▸ **DATASET RECORDS**
•••
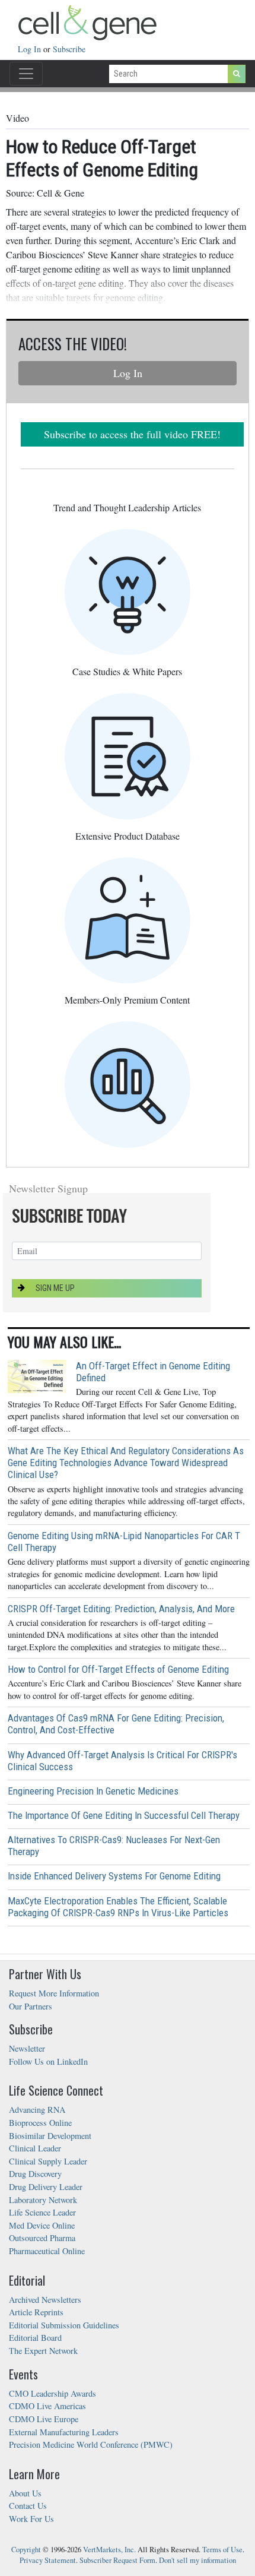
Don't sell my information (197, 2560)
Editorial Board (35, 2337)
•••
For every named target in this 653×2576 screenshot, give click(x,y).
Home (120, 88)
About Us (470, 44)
•••
Your answer should consist of the lines from the line with "For every named" to the line with "About Us (470, 44)" above, repeated exactly, both ends included.

▸ **SOLUTION FOR THIS PROBLEM**
For every named target in this 653×2576 screenshot, give click(x,y).
Home (120, 88)
About Us (470, 44)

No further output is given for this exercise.